Return every line of the entries that includes the word "axis".

• [The input]
---

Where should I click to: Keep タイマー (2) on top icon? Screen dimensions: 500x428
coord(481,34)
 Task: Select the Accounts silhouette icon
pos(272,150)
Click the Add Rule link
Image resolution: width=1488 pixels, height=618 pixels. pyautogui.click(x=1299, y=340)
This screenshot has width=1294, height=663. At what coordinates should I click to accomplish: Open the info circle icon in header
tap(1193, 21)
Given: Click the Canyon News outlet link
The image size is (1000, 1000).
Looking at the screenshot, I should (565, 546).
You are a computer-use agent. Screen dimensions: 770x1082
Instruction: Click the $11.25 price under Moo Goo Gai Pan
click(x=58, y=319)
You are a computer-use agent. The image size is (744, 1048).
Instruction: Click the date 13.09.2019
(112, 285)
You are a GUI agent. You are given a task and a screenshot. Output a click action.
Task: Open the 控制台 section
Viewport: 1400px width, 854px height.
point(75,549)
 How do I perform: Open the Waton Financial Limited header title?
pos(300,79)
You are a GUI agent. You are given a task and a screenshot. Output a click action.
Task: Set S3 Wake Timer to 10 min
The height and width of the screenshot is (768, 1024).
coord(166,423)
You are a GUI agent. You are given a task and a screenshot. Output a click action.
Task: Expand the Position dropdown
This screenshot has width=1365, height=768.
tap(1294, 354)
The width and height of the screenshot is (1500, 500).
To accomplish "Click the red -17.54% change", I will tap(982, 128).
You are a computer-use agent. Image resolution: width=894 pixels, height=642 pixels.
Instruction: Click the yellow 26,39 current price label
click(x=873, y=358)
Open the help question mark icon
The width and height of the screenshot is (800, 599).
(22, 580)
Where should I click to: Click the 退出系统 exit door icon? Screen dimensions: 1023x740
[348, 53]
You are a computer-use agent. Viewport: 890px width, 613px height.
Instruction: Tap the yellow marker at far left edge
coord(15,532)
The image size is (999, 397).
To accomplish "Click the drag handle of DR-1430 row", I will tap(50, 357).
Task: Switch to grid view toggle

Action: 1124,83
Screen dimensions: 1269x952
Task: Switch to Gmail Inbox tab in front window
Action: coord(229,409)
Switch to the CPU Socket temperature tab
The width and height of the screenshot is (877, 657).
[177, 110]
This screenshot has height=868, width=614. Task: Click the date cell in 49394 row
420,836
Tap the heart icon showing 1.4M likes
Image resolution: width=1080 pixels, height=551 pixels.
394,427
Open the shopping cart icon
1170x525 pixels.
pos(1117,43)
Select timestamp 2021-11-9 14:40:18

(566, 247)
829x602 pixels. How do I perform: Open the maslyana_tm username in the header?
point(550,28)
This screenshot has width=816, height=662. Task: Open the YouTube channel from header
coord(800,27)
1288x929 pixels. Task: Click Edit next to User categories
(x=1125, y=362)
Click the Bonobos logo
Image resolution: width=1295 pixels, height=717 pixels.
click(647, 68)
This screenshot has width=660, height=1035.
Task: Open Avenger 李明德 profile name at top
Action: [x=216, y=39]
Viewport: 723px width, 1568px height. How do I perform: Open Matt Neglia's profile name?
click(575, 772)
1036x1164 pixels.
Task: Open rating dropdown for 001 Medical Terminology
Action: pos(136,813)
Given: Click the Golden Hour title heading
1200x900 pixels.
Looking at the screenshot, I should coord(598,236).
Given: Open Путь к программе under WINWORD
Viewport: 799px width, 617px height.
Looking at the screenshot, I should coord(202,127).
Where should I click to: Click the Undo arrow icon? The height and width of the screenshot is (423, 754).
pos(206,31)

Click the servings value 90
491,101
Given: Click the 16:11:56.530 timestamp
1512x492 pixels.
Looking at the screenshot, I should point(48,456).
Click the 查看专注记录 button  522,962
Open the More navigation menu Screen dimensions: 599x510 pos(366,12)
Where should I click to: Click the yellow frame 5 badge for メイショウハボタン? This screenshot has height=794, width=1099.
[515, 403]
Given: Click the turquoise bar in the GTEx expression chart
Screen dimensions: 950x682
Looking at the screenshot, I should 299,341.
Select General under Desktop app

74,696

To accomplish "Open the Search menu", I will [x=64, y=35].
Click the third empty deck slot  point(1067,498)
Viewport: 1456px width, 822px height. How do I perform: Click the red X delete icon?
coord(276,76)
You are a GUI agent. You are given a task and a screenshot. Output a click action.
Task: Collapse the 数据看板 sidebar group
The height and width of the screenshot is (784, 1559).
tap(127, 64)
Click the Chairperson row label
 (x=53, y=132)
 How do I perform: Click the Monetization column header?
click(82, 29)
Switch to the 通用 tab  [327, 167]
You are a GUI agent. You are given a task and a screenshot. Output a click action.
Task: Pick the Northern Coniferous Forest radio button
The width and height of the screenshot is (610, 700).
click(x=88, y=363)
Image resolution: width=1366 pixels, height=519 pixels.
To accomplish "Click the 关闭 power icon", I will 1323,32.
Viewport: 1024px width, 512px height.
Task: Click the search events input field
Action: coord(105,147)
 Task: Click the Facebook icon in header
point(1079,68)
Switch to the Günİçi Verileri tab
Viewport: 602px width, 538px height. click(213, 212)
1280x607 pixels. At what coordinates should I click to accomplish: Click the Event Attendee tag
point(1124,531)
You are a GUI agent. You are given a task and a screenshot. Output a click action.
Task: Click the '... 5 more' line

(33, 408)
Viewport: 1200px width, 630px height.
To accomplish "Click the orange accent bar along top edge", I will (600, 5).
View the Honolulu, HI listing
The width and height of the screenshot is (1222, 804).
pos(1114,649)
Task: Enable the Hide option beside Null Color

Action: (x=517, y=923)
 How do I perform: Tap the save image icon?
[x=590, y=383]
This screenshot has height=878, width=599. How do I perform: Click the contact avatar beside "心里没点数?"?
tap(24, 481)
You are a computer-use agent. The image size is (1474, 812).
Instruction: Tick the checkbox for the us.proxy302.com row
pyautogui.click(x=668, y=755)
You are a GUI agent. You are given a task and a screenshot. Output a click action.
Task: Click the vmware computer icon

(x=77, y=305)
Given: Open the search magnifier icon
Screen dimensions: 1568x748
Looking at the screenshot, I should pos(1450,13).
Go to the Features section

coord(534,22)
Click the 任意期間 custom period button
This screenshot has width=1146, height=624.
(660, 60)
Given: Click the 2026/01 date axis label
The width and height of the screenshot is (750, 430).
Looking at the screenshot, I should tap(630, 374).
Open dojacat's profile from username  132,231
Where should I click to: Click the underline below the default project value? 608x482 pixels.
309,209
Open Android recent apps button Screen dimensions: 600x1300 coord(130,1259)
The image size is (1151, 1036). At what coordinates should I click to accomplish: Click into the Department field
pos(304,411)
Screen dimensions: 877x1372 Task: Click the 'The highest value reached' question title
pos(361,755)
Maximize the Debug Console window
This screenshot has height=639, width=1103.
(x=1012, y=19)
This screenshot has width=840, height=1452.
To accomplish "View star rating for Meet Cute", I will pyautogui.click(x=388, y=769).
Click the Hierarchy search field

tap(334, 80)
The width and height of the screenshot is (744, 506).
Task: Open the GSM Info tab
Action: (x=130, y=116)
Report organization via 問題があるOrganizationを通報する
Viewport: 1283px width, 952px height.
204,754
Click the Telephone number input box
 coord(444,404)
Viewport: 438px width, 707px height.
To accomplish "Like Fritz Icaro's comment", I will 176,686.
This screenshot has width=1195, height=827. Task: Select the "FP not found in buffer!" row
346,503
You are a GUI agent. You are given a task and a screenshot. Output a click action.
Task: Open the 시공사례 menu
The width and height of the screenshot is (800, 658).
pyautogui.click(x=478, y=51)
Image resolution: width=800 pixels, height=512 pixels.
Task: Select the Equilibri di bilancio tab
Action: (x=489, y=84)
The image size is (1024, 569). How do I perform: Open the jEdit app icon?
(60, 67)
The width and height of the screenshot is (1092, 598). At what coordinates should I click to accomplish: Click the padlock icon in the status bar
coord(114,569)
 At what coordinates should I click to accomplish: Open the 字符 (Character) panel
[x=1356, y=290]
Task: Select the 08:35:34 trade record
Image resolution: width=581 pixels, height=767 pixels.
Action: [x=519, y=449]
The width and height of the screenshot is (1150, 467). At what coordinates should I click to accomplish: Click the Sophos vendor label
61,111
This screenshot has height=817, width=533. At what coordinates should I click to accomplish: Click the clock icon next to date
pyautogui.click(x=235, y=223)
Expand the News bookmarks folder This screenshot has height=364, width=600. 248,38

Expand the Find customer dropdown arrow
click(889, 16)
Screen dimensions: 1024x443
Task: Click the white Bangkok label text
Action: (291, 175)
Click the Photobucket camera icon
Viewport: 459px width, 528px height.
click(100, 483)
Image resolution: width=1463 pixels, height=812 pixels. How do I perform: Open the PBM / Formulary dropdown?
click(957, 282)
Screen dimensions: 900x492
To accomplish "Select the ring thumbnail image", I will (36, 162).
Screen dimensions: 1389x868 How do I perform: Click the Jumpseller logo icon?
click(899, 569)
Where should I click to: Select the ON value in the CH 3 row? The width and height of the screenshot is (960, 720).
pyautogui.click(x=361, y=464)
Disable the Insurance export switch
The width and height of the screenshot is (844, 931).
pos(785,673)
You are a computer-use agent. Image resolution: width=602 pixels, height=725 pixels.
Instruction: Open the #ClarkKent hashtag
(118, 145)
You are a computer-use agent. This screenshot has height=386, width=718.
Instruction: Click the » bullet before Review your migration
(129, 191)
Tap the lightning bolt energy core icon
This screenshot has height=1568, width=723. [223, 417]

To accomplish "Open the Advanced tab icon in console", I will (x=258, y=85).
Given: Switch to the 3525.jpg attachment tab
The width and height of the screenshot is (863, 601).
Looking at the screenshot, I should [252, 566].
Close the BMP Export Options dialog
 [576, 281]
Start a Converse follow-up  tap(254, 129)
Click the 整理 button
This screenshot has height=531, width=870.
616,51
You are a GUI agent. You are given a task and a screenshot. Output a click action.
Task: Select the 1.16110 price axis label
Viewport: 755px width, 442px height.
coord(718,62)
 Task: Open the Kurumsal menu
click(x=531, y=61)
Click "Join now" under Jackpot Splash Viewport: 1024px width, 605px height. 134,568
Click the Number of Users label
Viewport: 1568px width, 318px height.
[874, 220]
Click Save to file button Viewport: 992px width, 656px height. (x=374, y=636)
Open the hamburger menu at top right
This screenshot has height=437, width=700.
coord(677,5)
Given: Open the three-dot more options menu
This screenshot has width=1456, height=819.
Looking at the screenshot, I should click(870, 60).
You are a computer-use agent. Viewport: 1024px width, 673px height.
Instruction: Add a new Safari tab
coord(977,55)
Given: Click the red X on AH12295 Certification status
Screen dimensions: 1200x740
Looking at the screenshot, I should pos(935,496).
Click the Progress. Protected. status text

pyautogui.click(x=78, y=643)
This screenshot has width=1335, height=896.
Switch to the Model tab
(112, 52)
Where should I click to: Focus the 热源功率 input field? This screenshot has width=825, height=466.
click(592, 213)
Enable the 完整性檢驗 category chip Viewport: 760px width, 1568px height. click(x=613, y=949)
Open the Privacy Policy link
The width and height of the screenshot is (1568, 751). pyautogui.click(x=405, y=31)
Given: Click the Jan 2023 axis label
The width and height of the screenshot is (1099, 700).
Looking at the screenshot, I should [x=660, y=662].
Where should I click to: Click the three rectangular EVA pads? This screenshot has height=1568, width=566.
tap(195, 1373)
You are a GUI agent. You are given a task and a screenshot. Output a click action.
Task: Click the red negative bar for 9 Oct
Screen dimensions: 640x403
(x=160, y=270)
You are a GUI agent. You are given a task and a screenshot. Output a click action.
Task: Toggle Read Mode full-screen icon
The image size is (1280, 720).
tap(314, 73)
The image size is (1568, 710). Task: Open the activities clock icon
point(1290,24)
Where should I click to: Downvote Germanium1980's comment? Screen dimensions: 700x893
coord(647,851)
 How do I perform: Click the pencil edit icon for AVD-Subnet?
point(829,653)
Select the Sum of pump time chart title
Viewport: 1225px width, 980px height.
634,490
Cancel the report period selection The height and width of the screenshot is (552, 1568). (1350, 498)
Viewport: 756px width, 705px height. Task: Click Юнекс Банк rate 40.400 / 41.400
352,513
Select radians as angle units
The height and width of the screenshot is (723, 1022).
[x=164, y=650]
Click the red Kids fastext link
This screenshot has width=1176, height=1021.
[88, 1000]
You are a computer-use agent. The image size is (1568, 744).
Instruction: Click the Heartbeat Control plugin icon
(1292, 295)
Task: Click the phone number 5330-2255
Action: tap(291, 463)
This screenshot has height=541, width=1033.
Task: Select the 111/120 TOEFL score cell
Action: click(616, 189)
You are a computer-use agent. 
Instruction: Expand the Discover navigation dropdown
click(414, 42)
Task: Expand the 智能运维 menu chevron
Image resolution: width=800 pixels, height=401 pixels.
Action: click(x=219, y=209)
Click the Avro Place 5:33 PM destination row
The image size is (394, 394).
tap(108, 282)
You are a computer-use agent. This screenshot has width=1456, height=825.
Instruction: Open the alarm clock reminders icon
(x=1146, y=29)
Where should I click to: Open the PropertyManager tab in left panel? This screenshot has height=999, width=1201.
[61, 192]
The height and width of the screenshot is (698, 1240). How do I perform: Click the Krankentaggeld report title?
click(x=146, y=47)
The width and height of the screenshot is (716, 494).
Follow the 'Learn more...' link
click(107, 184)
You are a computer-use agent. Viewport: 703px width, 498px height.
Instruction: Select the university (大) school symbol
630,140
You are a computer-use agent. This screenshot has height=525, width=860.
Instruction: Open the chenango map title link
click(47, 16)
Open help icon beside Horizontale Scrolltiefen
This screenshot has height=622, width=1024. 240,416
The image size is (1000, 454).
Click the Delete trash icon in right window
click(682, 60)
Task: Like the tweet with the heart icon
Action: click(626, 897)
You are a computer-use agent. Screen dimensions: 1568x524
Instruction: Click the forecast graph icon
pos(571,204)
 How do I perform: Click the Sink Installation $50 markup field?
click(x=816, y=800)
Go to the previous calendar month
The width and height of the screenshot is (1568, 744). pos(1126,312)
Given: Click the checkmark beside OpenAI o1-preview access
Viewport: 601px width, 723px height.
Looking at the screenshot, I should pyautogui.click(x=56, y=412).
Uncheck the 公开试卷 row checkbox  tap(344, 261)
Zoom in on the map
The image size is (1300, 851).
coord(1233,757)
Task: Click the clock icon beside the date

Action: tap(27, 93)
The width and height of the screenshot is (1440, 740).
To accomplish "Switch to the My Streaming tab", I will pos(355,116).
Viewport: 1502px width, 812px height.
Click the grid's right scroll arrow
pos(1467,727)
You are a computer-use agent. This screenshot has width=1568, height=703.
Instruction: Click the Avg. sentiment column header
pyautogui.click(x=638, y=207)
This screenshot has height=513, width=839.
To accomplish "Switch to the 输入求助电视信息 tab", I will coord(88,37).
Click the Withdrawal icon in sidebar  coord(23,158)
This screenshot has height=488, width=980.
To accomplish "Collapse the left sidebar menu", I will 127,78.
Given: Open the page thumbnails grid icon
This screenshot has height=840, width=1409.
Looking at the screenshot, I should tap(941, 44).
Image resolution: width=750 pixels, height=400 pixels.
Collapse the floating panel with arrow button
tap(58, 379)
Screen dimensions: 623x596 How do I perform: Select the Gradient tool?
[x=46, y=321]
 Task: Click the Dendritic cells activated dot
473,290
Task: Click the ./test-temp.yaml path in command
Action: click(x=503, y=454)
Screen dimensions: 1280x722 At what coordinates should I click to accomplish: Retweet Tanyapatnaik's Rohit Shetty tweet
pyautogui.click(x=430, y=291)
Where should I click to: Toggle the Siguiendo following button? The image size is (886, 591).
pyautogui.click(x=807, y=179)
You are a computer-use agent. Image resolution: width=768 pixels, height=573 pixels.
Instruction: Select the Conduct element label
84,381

---

• [Response area]
Given: Click the 2026/01 date axis label
Task: Select the 1.16110 price axis label
Given: Click the Jan 2023 axis label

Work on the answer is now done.